Comment permettre une meilleure représentation du libéralisme dans les scrutins à venir ?

Raul Magni-Berton : Les institutions peuvent tenter de faire prévaloir le libéralisme mais aucune institution ne permet d'assurer la représentation libérale.

Certains pays ont des institutions et donc des pratiques qui sont très libérales tout en n’ayant pratiquement pas de partis libéraux. Les institutions libérales sont celles qui décentralisent un maximum le pouvoir. Plus le pouvoir est décentralisé, plus il sera libéral, mais pas seulement, territorialement aussi l’évolution aura lieu au sein des institutions. Il n'y a pas de recette magique en revanche pour que des partis libéraux émergent.

Pierre Bentata : Cette question est essentielle aujourd'hui. Pour les défenseurs des libertés, il faut cesser le dogmatisme qui a été celui des libéraux de la génération précédente. Il y a des points de rencontre et de convergences avec des partis qui ne sont historiquement pas des partis libéraux. Sur le plan intellectuel, il n'y a pas grand chose sur l'aspect social et sur le plan des valeurs qui différencie une position libérale de la position de gens qui sont des socialistes historiques comme Elisabeth Badinter ou Caroline Fourest. Or, il y a une forme de recherche de pureté chez les libéraux en France qui fait qu'on ne va pas se mélanger. On ne va pas aller dialoguer avec ces gens-là. Une deuxième chose importante est le fait de revendiquer et d'assumer le terme libéral. Cette expression est devenue une insulte. Il faut absolument lui redonner son vernis et son lustre et en rappelant que ces positions libérales, en réalité, sont les positions qui sont dans la droite lignée de la philosophie des Lumières et que les gens qui ne sont pas libéraux sont des anti-Lumières. 

Il faut remettre une dose de libéralisme et remettre une dose de liberté avant d'en arriver au moment de la crise. 
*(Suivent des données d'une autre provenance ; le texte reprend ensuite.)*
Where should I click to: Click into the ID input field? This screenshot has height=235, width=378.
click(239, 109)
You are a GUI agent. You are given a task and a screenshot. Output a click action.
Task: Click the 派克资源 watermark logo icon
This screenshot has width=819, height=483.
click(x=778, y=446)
Le libéralisme est devenu complètement méconnu en France. Quand on parle de position libérale, les gens ne savent pas ce que c'est. Personne ne sait d'ailleurs que, au départ, cette pensée vient de la France et que Adam Smith lui-même est le père du libéralisme classique. Adam Smith disait qu'il avait été influencé par son voyage en France.